Eden is the third studio album by Japanese rock band Luna Sea, released on April 21, 1993. It reached number five on the Oricon Albums Chart, and charted for 19 weeks. In 2000, it was certified Platinum by the RIAJ for sales over 400,000.

Overview 
To support the album Luna Sea embarked on the fourteen date Search For My Eden tour, followed by its four date encore tour which ended with them headlining the Nippon Budokan.
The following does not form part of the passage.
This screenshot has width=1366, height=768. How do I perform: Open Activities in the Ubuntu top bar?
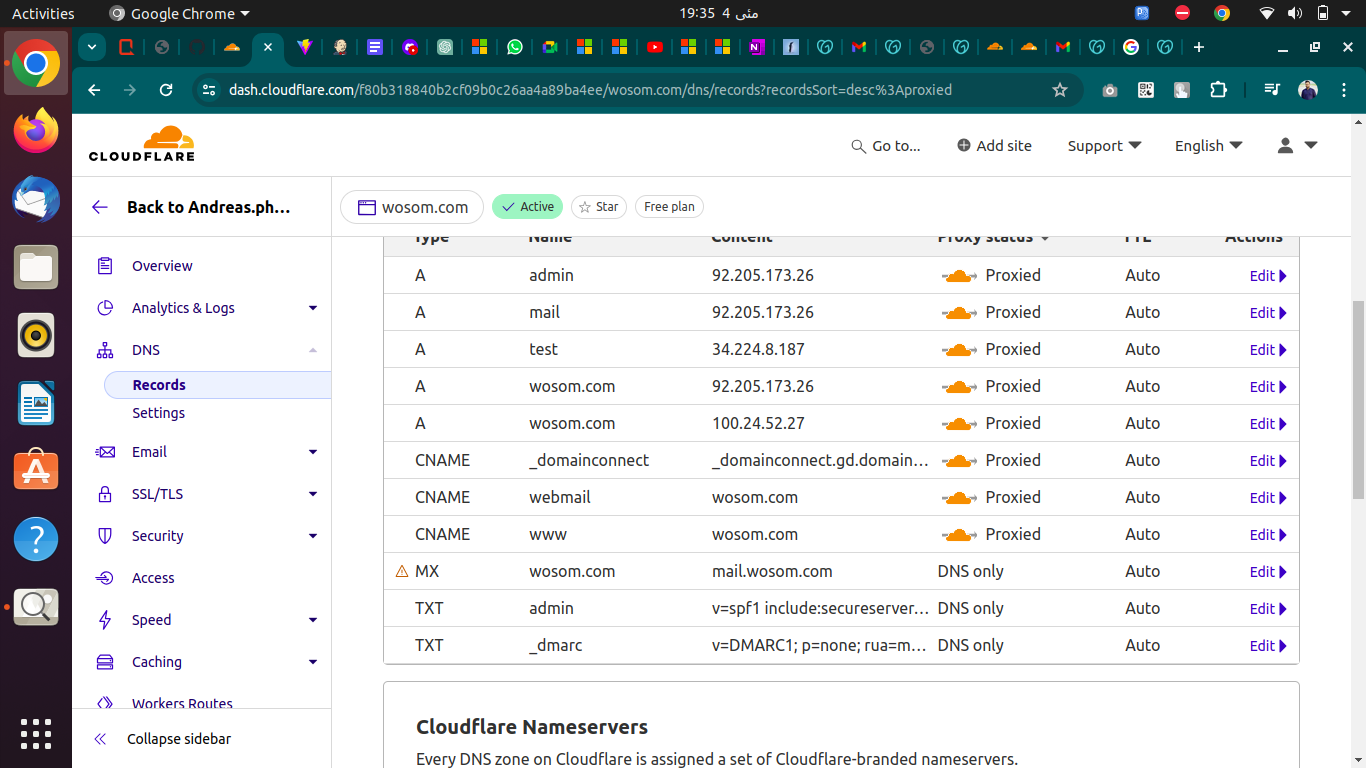coord(41,13)
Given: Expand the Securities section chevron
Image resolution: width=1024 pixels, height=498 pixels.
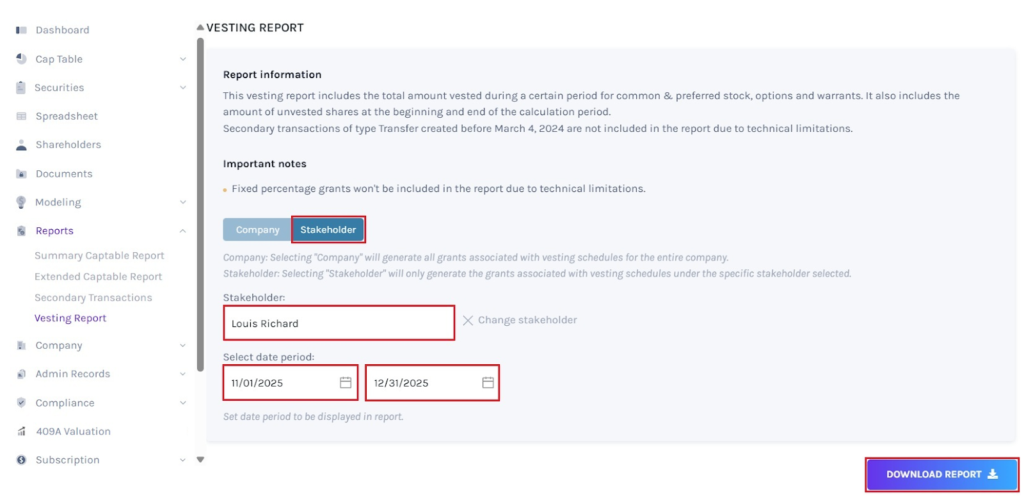Looking at the screenshot, I should click(183, 88).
The album versions of "Believe" and "In My Dream (With Shiver)" are slightly different than the singles' recording. "Believe" was originally called "AI", and is a rewritten version of the earlier song "Conclusion". The song "Providence" was originally titled "Waltz". "Lastly" was re-recorded from their 1990 demo of the same name. In 2000, the band re-recorded "Believe", which was their first single, for the compilation album Period -the Best Selection-.

Eden was remastered and re-released by Universal Music Group on December 5, 2007, it came with a DVD of the promotional videos for "Believe" and "In My Dream (With Shiver)". This version reached number 191 on the Oricon chart.

"In My Dream (With Shiver)" was covered by LM.C for the 2007 Luna Sea Memorial Cover Album -Re:birth-.

Luna Sea's second Lunatic X'Mas 2018 -Introduction to the 30th Anniversary- concert at Saitama Super Arena on December 23, 2018 was subtitled Search for My Eden after the album's 1993 tour. There they performed some songs that had not been played since the original tour.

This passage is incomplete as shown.